* **Task description**:
Write the records out again, exactly.

··· Record extracts ···

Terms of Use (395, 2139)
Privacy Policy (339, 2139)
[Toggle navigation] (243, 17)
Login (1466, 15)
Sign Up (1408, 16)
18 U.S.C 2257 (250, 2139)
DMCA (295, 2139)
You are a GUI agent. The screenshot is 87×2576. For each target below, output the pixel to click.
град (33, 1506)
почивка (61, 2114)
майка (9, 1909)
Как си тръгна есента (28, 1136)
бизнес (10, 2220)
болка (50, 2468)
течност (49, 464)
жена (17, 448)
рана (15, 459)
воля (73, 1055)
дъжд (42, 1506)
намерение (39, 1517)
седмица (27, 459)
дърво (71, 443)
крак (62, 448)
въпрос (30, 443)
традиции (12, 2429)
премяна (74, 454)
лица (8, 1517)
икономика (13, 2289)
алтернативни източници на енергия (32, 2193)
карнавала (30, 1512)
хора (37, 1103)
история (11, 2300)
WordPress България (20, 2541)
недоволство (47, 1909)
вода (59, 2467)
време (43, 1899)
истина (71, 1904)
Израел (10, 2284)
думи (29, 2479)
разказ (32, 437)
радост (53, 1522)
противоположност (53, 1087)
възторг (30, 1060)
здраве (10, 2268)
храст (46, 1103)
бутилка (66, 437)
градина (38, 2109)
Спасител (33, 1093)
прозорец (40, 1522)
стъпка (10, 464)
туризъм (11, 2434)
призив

···

* **Your response**:
Terms of Use (395, 2139)
Privacy Policy (339, 2139)
[Toggle navigation] (243, 17)
Login (1466, 15)
Sign Up (1408, 16)
18 U.S.C 2257 (250, 2139)
DMCA (295, 2139)
You are a GUI agent. The screenshot is 87×2576. For each target below, output the pixel to click.
град (33, 1506)
почивка (61, 2114)
майка (9, 1909)
Как си тръгна есента (28, 1136)
бизнес (10, 2220)
болка (50, 2468)
течност (49, 464)
жена (17, 448)
рана (15, 459)
воля (73, 1055)
дъжд (42, 1506)
намерение (39, 1517)
седмица (27, 459)
дърво (71, 443)
крак (62, 448)
въпрос (30, 443)
традиции (12, 2429)
премяна (74, 454)
лица (8, 1517)
икономика (13, 2289)
алтернативни източници на енергия (32, 2193)
карнавала (30, 1512)
хора (37, 1103)
история (11, 2300)
WordPress България (20, 2541)
недоволство (47, 1909)
вода (59, 2467)
време (43, 1899)
истина (71, 1904)
Израел (10, 2284)
думи (29, 2479)
разказ (32, 437)
радост (53, 1522)
противоположност (53, 1087)
възторг (30, 1060)
здраве (10, 2268)
храст (46, 1103)
бутилка (66, 437)
градина (38, 2109)
Спасител (33, 1093)
прозорец (40, 1522)
стъпка (10, 464)
туризъм (11, 2434)
призив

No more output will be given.